Task statement: Every record must be repeated precisely as it stands.

(Stored data entries)

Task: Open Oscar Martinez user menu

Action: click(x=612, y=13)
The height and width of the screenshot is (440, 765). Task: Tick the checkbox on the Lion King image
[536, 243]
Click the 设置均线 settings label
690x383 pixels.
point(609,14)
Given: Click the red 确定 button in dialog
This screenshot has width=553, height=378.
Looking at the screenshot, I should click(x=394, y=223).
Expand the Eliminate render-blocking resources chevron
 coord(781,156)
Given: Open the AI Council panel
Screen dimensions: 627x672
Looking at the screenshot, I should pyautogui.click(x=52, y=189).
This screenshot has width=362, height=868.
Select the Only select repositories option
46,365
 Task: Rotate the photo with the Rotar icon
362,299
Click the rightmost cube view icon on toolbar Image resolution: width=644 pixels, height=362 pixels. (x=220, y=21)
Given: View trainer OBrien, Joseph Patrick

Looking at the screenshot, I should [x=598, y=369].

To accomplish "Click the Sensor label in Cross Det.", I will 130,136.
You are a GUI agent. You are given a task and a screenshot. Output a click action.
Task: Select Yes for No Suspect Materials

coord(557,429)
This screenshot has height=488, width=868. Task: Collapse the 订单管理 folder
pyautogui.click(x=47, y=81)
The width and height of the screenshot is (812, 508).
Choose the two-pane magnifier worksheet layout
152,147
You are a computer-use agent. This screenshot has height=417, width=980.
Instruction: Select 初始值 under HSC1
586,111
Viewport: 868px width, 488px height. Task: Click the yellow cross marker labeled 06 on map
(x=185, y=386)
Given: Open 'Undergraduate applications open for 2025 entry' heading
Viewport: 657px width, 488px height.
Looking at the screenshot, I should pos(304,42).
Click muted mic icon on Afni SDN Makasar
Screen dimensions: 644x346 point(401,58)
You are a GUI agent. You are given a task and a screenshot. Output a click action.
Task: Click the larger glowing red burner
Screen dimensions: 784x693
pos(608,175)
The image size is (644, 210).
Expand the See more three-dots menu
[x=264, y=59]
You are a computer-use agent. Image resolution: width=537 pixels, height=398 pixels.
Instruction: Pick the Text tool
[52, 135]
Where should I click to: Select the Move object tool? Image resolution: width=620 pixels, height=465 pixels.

Exercise answer:
Task: Open Oscar Martinez user menu

Action: click(x=612, y=13)
The height and width of the screenshot is (440, 765). Task: Tick the checkbox on the Lion King image
[536, 243]
Click the 设置均线 settings label
690x383 pixels.
point(609,14)
Given: Click the red 确定 button in dialog
This screenshot has width=553, height=378.
Looking at the screenshot, I should click(x=394, y=223).
Expand the Eliminate render-blocking resources chevron
 coord(781,156)
Given: Open the AI Council panel
Screen dimensions: 627x672
Looking at the screenshot, I should pyautogui.click(x=52, y=189).
This screenshot has width=362, height=868.
Select the Only select repositories option
46,365
 Task: Rotate the photo with the Rotar icon
362,299
Click the rightmost cube view icon on toolbar Image resolution: width=644 pixels, height=362 pixels. (x=220, y=21)
Given: View trainer OBrien, Joseph Patrick

Looking at the screenshot, I should [x=598, y=369].

To accomplish "Click the Sensor label in Cross Det.", I will 130,136.
You are a GUI agent. You are given a task and a screenshot. Output a click action.
Task: Select Yes for No Suspect Materials

coord(557,429)
This screenshot has height=488, width=868. Task: Collapse the 订单管理 folder
pyautogui.click(x=47, y=81)
The width and height of the screenshot is (812, 508).
Choose the two-pane magnifier worksheet layout
152,147
You are a computer-use agent. This screenshot has height=417, width=980.
Instruction: Select 初始值 under HSC1
586,111
Viewport: 868px width, 488px height. Task: Click the yellow cross marker labeled 06 on map
(x=185, y=386)
Given: Open 'Undergraduate applications open for 2025 entry' heading
Viewport: 657px width, 488px height.
Looking at the screenshot, I should pos(304,42).
Click muted mic icon on Afni SDN Makasar
Screen dimensions: 644x346 point(401,58)
You are a GUI agent. You are given a task and a screenshot. Output a click action.
Task: Click the larger glowing red burner
Screen dimensions: 784x693
pos(608,175)
The image size is (644, 210).
Expand the See more three-dots menu
[x=264, y=59]
You are a computer-use agent. Image resolution: width=537 pixels, height=398 pixels.
Instruction: Pick the Text tool
[52, 135]
Where should I click to: Select the Move object tool? Image resolution: width=620 pixels, height=465 pixels.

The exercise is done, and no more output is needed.